--- EXERCISE INSTRUCTIONS ---
Your answer should be the exact lines of the data below from the one containing "Screen dimensions: 636x410" through the one containing "Click the red X"; please include nothing else.

Extracted data entries
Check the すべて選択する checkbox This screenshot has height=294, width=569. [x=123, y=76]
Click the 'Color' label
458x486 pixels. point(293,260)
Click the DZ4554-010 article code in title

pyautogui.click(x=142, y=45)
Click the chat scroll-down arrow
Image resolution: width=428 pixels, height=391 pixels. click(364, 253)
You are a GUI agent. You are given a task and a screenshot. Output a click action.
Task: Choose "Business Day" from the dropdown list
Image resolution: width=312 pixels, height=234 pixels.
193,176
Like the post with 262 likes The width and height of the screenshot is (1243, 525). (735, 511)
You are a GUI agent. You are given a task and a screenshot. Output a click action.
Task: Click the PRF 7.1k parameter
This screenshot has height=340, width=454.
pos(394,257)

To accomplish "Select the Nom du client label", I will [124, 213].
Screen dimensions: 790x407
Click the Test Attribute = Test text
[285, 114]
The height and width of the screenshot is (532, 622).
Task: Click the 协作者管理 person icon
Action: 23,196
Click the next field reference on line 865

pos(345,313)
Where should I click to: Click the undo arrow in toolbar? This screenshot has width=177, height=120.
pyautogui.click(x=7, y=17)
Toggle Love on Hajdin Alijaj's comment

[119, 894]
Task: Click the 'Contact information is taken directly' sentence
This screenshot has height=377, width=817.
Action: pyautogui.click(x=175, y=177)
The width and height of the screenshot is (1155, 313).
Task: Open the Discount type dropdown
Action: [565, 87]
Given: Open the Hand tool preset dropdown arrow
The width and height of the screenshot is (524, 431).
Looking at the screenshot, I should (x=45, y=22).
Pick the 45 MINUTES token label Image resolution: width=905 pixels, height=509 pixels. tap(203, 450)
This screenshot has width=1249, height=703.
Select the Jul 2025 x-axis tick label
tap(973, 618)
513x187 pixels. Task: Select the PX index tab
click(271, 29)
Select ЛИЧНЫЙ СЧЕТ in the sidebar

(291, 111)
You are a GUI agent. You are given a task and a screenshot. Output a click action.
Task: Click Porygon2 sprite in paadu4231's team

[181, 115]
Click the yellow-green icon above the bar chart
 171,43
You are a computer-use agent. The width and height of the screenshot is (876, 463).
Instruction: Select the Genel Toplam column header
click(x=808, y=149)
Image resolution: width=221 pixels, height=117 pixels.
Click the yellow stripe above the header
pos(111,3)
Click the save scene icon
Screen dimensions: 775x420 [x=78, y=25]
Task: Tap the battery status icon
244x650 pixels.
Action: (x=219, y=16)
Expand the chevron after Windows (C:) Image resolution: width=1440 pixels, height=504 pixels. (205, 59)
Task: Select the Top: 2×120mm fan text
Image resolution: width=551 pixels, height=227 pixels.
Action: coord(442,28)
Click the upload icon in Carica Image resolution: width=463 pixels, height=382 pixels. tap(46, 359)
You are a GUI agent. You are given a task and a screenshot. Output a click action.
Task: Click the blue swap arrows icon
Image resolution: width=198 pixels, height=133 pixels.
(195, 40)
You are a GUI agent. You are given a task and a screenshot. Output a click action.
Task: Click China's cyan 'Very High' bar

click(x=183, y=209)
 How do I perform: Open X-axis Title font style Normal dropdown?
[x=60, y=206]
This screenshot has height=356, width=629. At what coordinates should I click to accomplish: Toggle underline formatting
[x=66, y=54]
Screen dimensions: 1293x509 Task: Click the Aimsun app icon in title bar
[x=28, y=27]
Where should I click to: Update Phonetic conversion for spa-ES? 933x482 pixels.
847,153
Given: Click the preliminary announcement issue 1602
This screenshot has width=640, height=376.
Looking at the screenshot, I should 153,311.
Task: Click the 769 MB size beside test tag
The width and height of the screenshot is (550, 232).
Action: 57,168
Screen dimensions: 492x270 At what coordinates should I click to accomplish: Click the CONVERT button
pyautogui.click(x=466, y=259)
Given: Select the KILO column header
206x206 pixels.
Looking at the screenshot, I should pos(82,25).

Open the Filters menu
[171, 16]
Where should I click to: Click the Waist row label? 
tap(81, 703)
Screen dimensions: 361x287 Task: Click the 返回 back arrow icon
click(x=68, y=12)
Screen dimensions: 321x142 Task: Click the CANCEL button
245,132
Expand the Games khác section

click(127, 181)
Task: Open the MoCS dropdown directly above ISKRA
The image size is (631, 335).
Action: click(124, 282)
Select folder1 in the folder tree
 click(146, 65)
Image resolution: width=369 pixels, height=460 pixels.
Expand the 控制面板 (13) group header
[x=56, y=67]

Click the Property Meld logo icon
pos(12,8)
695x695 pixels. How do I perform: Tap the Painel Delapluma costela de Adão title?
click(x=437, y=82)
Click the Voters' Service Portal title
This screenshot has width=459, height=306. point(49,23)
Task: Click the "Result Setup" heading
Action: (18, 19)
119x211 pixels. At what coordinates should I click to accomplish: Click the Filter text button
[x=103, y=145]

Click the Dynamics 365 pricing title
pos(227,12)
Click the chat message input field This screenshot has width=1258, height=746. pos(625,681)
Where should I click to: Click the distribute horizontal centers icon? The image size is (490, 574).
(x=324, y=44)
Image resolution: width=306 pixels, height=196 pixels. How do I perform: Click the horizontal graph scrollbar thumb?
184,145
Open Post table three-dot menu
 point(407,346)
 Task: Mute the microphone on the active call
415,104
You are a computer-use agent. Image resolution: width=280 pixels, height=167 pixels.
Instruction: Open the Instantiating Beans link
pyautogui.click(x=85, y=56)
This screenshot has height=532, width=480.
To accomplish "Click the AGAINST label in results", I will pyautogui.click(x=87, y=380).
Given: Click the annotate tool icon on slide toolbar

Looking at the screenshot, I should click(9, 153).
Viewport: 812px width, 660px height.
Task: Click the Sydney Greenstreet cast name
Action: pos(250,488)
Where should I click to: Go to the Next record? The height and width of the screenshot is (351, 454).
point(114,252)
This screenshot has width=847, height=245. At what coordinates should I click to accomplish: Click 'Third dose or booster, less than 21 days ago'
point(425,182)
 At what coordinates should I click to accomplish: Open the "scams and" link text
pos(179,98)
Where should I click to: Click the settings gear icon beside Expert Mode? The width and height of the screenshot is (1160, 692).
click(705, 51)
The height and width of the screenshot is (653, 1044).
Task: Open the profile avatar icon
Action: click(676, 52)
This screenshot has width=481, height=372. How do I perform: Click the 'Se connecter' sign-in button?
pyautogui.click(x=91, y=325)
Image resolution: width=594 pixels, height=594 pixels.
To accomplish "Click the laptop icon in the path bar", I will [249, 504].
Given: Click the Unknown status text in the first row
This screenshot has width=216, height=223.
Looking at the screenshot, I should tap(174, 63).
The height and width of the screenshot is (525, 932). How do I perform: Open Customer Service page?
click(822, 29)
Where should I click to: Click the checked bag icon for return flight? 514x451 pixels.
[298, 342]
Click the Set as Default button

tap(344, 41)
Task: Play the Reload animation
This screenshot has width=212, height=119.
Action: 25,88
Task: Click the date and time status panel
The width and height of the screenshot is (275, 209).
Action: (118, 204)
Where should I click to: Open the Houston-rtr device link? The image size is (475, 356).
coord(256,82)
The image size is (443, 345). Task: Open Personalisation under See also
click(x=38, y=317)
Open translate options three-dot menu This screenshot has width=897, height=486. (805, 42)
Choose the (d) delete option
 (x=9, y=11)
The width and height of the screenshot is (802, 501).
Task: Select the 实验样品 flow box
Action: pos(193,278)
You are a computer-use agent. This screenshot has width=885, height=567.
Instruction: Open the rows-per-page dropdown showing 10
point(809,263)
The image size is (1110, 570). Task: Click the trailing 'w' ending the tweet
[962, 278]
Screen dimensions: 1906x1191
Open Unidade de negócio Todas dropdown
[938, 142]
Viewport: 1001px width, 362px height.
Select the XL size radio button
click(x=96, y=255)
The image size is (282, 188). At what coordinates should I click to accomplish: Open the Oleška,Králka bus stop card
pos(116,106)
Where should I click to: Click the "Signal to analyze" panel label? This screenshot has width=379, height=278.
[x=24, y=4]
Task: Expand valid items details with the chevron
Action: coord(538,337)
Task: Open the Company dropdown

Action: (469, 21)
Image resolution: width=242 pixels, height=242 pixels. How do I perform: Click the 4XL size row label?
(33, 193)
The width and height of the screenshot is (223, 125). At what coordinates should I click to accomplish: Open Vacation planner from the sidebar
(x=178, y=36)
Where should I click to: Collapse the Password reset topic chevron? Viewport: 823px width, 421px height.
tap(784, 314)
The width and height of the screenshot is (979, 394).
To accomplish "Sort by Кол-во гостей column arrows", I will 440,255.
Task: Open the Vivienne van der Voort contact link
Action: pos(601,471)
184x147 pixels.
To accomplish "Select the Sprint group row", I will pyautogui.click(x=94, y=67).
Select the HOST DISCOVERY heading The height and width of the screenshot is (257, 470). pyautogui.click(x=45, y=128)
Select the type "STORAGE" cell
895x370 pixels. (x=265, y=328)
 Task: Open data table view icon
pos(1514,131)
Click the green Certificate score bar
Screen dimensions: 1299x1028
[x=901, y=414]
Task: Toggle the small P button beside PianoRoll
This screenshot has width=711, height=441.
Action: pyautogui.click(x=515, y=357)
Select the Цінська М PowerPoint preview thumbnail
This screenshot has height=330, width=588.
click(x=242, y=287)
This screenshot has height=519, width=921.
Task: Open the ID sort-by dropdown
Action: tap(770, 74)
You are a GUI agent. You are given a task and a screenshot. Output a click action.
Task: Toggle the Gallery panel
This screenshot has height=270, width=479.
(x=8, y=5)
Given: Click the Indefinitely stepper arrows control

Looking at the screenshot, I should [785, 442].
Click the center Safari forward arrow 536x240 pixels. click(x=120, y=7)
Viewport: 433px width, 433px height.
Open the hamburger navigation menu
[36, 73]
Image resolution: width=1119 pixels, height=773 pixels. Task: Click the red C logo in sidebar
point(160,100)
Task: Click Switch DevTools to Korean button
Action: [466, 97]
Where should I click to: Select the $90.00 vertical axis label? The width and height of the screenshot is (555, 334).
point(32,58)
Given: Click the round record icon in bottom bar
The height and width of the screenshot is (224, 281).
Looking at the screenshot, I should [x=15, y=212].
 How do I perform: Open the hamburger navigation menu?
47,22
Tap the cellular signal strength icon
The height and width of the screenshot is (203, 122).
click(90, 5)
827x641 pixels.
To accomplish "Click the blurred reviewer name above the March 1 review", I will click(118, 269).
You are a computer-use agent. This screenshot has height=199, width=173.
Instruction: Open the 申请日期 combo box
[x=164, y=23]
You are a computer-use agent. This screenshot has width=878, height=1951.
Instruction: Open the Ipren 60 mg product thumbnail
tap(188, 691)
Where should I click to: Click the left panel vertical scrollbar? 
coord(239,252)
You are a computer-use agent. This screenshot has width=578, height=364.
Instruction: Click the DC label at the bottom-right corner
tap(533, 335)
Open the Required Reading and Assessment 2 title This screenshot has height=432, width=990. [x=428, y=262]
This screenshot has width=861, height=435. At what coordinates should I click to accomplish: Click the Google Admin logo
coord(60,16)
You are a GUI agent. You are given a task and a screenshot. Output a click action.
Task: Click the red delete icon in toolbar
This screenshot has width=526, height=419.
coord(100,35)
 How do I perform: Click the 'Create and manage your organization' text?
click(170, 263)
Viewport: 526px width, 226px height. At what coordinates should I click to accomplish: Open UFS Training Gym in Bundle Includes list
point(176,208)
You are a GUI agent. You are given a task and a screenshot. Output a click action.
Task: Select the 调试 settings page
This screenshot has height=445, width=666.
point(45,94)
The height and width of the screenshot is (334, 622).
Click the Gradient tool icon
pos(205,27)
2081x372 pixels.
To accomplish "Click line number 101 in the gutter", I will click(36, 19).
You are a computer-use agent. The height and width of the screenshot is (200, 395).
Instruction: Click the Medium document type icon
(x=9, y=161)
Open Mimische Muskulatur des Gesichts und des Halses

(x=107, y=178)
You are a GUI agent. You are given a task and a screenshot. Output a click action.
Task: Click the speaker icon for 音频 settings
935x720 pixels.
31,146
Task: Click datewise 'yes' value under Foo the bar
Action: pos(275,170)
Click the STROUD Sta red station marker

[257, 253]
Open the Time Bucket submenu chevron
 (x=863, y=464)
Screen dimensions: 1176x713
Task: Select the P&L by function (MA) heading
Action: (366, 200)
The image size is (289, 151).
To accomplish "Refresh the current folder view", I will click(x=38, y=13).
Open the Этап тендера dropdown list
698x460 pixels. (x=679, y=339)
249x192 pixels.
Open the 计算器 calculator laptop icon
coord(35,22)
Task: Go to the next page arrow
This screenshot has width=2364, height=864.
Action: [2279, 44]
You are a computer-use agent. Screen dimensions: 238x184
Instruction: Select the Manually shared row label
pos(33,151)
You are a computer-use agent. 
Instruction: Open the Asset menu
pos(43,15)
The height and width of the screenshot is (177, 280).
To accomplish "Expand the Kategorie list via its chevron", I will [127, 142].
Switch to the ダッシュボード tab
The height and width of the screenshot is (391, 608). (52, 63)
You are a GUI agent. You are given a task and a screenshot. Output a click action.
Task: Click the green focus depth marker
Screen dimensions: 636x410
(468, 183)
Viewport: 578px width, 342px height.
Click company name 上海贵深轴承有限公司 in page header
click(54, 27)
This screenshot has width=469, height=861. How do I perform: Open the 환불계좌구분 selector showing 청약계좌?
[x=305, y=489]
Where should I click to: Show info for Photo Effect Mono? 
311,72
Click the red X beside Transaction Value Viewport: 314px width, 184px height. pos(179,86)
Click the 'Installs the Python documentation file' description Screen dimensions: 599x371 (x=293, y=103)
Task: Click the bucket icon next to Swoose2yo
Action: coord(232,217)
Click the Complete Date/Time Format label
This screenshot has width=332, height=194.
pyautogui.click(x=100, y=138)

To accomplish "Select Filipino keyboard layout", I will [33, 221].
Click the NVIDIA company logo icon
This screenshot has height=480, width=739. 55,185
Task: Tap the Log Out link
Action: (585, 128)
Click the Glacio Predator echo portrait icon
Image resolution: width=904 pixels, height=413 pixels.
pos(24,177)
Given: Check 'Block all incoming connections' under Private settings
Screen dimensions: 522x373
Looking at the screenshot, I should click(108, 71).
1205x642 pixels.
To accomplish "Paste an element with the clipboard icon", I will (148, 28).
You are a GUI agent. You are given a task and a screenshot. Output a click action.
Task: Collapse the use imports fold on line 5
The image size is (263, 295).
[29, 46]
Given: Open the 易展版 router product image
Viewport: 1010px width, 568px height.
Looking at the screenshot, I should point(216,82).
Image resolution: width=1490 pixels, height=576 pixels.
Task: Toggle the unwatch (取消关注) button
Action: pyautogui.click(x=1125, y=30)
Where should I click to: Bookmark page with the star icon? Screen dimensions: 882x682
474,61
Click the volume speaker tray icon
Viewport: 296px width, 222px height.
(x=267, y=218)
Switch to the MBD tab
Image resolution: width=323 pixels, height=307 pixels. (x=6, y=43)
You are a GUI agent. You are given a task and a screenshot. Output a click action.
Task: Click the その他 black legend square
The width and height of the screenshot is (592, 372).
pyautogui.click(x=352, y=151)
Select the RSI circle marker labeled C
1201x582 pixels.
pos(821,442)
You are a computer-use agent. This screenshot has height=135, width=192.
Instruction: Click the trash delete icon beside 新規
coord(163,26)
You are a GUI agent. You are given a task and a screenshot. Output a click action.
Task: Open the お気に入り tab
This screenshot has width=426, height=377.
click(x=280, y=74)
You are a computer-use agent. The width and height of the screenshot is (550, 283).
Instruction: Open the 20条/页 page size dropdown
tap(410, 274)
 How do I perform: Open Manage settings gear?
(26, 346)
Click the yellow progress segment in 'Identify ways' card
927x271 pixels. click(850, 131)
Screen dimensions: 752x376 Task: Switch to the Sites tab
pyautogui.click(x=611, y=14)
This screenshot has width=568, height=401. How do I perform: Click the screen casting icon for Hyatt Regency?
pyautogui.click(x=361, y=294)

--- YOUR SOLUTION ---
Screen dimensions: 636x410
(468, 183)
Viewport: 578px width, 342px height.
Click company name 上海贵深轴承有限公司 in page header
click(54, 27)
This screenshot has width=469, height=861. How do I perform: Open the 환불계좌구분 selector showing 청약계좌?
[x=305, y=489]
Where should I click to: Show info for Photo Effect Mono? 
311,72
Click the red X beside Transaction Value Viewport: 314px width, 184px height. pos(179,86)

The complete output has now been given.